To ponad 17 proc. ich aktywów – podała firma analityczna TrimTabs. Takiego tygodniowego salda wpłat i umorzeń do tej kategorii funduszy nie odnotowała ona jeszcze nigdy, od kiedy w 1996 r. zaczęła gromadzić takie dane.

Wpłaty do skoncentrowanych na Japonii ETF, czyli funduszy, których jednostki uczestnictwa notowane są na giełdzie, przypadły głównie na drugą połowę minionego tygodnia. Tylko 16 marca inwestorzy powierzyli im 700 mln USD. W pierwszych dniach tego tygodnia (21–25 marca) wpłacili kolejne 370 mln USD.

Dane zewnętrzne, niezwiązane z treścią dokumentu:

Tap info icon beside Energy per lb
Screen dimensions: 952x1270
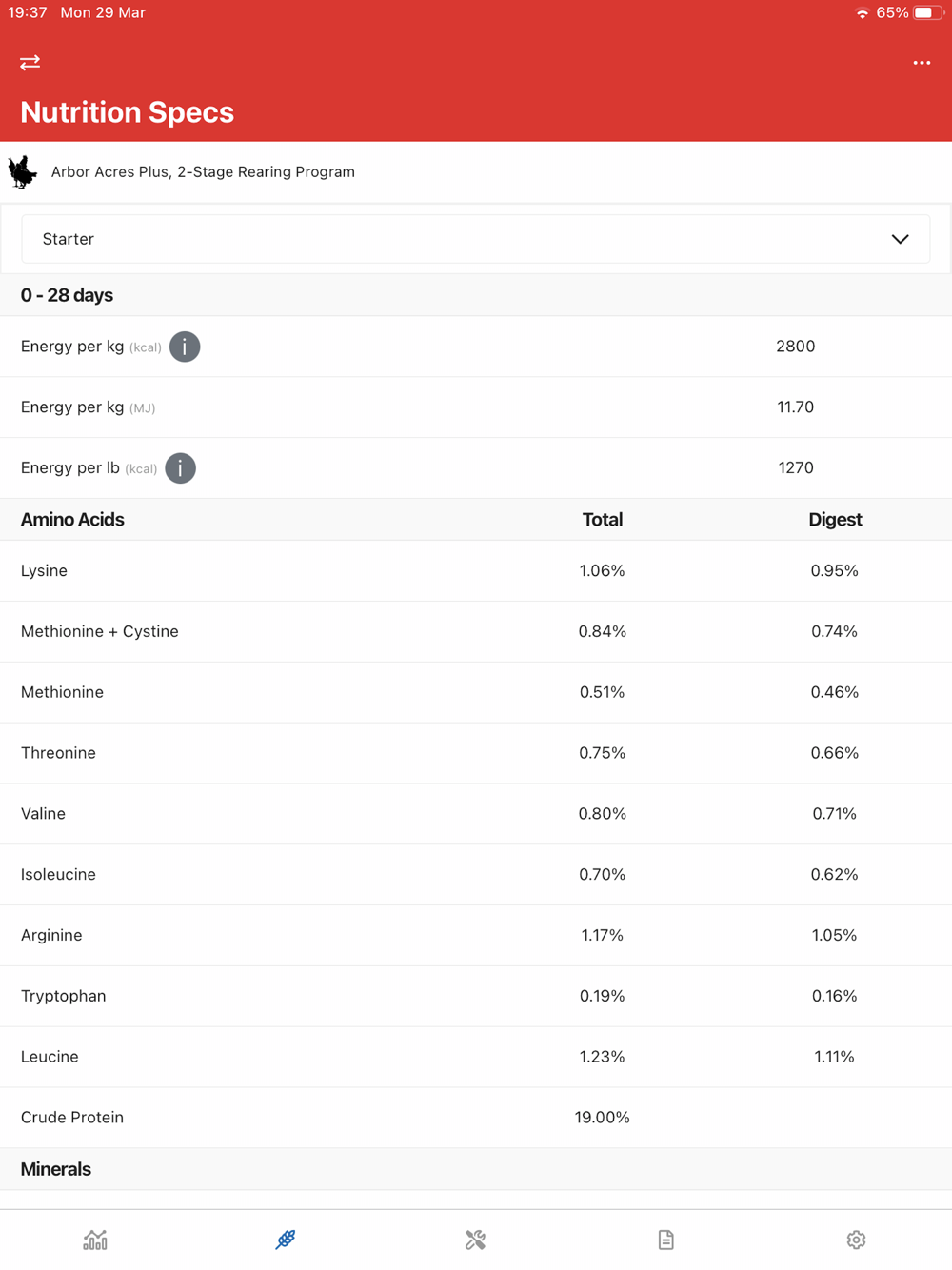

Według Brada Durhama, dyrektora zarządzającego EPFR Global, kapitał ten mógł w dużej mierze zasilić fundusze grające na zniżkę japońskich akcji. Ale z poglądem tym nie zgadza się Minyi Chen, analityk z TrimTabs. – Nabywcy pojawili się niemal od razu. Ekstremalnie niskie wyceny akcji przyciągnęły poszukiwaczy okazji – powiedział. W ciągu trzech sesji od piątku 11 marca, gdy północno-wschodnią Japonię spustoszyło trzęsienie ziemi i tsunami, tokijski indeks Nikkei225 stracił ponad 17 proc. – Inwestorzy spodziewali się szybkiego odbicia – wskazuje Chen.

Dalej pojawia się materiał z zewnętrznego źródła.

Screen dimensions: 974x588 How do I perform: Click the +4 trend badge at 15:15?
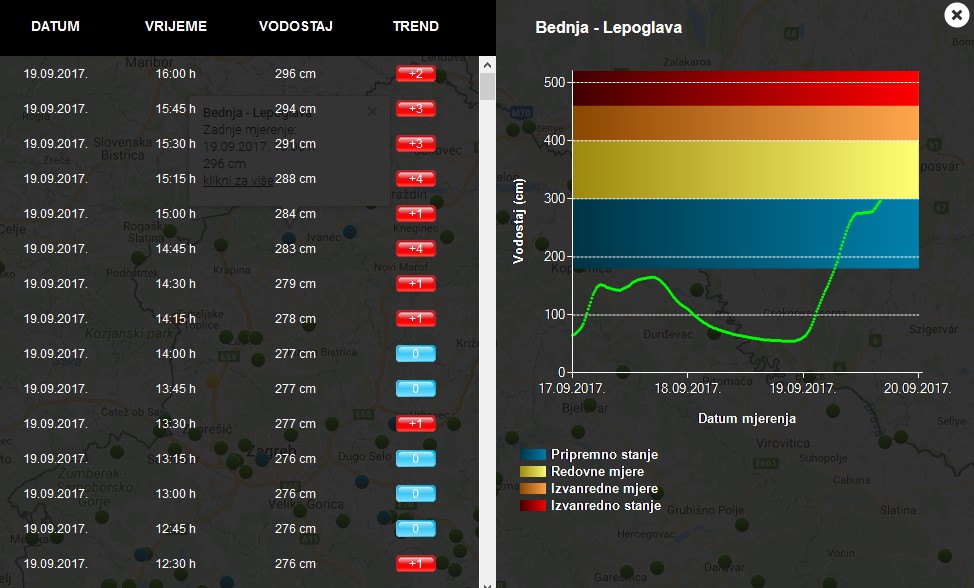[416, 179]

W tygodniu do 23 marca w najlepsze trwał natomiast odpływ kapitału z funduszy akcji rynków wschodzących – wynika z danych EPFR. Inwestorzy wycofali z nich netto 2,7 mld USD, a od początku roku już 26 mld USD. To dla tych funduszy najgorszy początek roku od co najmniej 1995 r.